-- Start --
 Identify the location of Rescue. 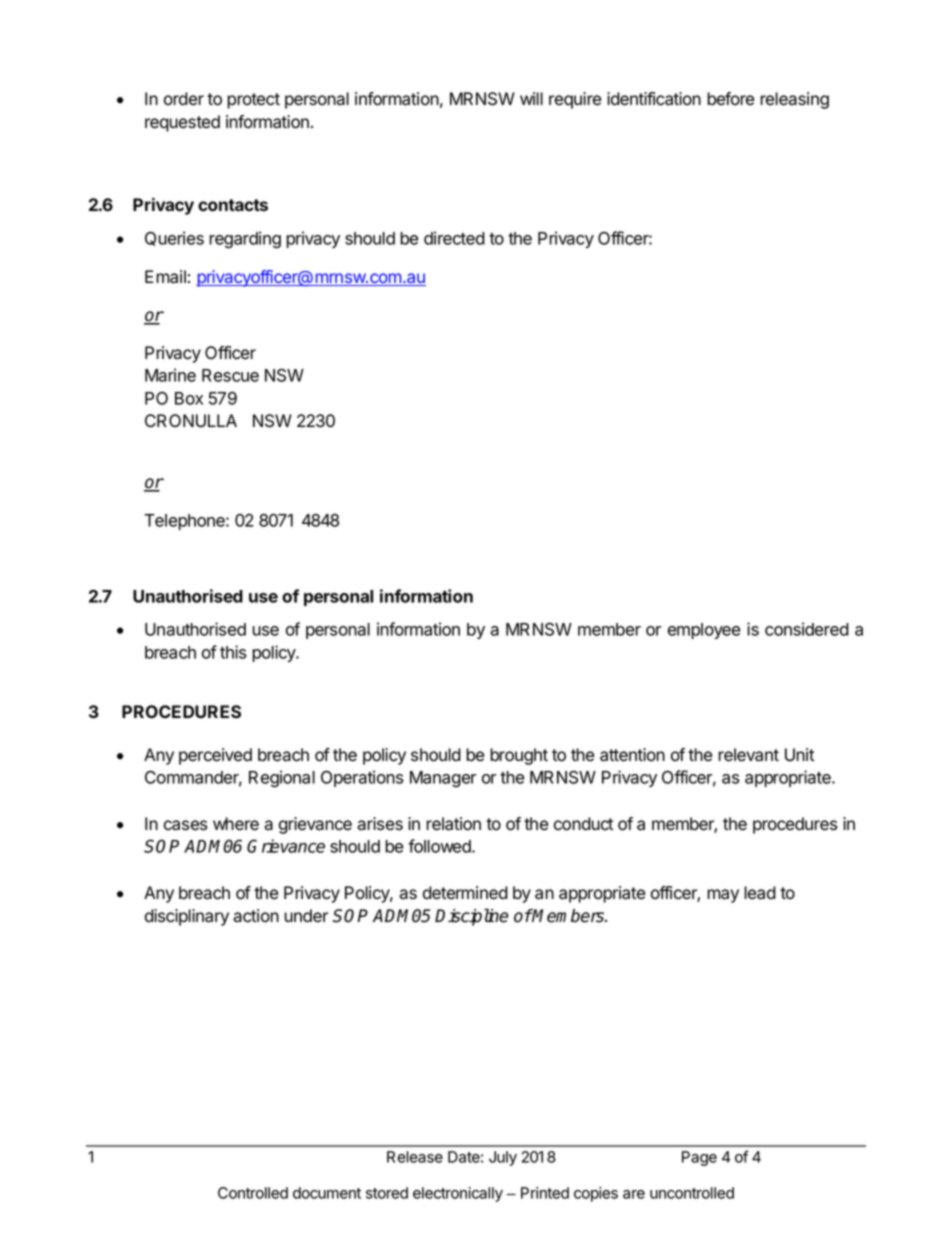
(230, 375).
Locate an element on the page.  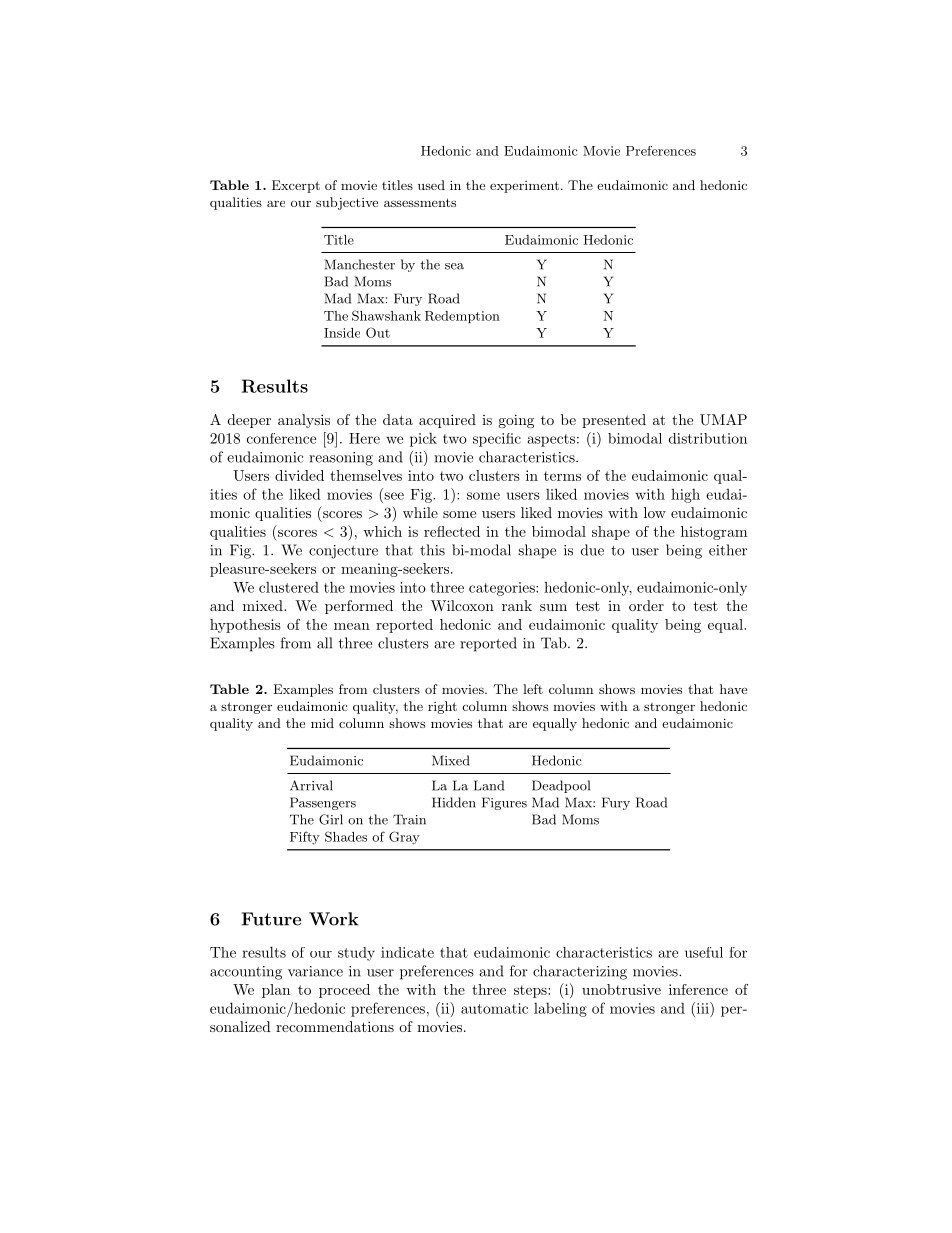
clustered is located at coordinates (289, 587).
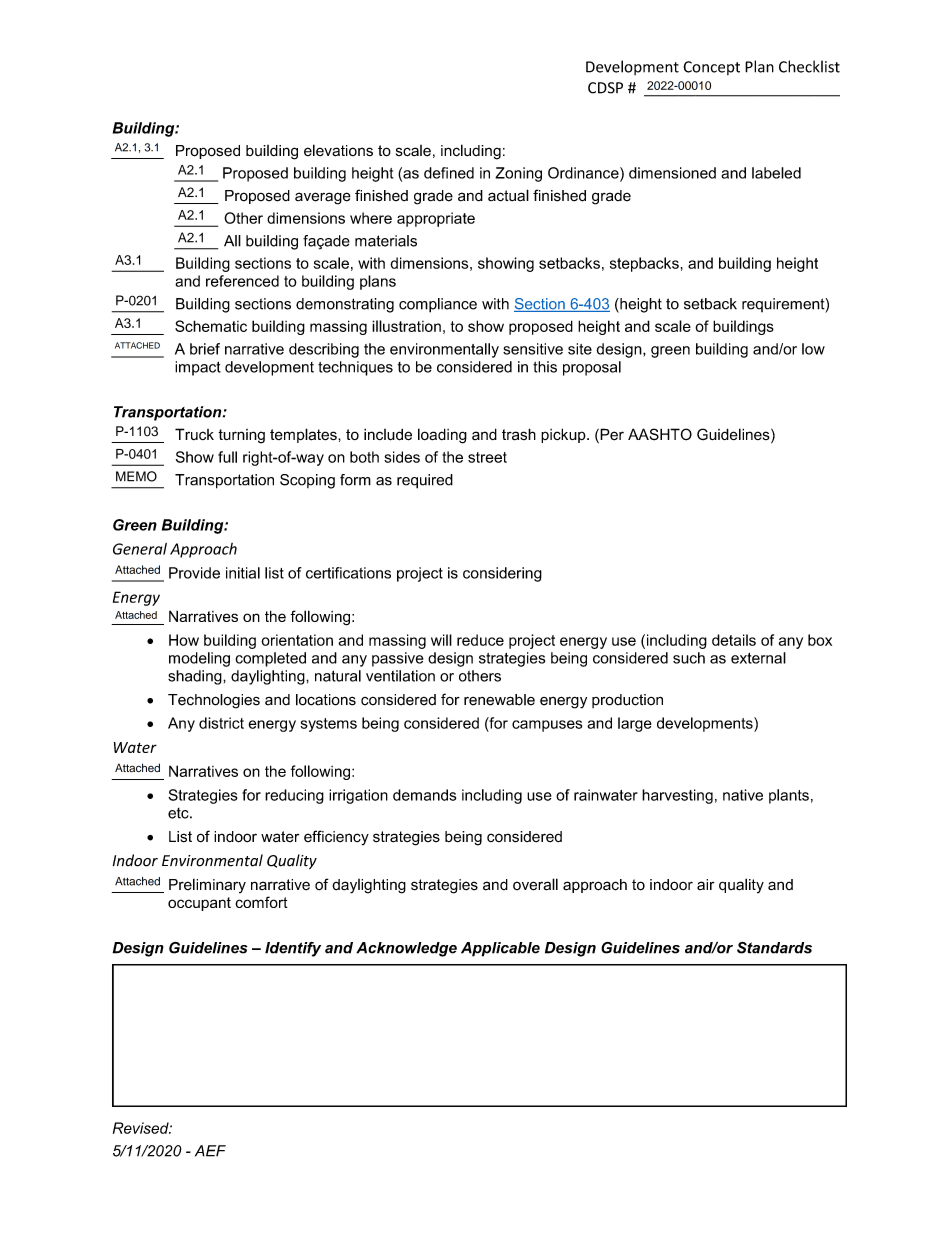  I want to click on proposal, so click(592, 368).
-- End --
## [Exercise]
Copy the lines above word for word, leaving out the pictures.

## [Task answer]
 Identify the location of Rescue. 
(230, 375).
Locate an element on the page.  
clustered is located at coordinates (289, 587).
  I want to click on proposal, so click(592, 368).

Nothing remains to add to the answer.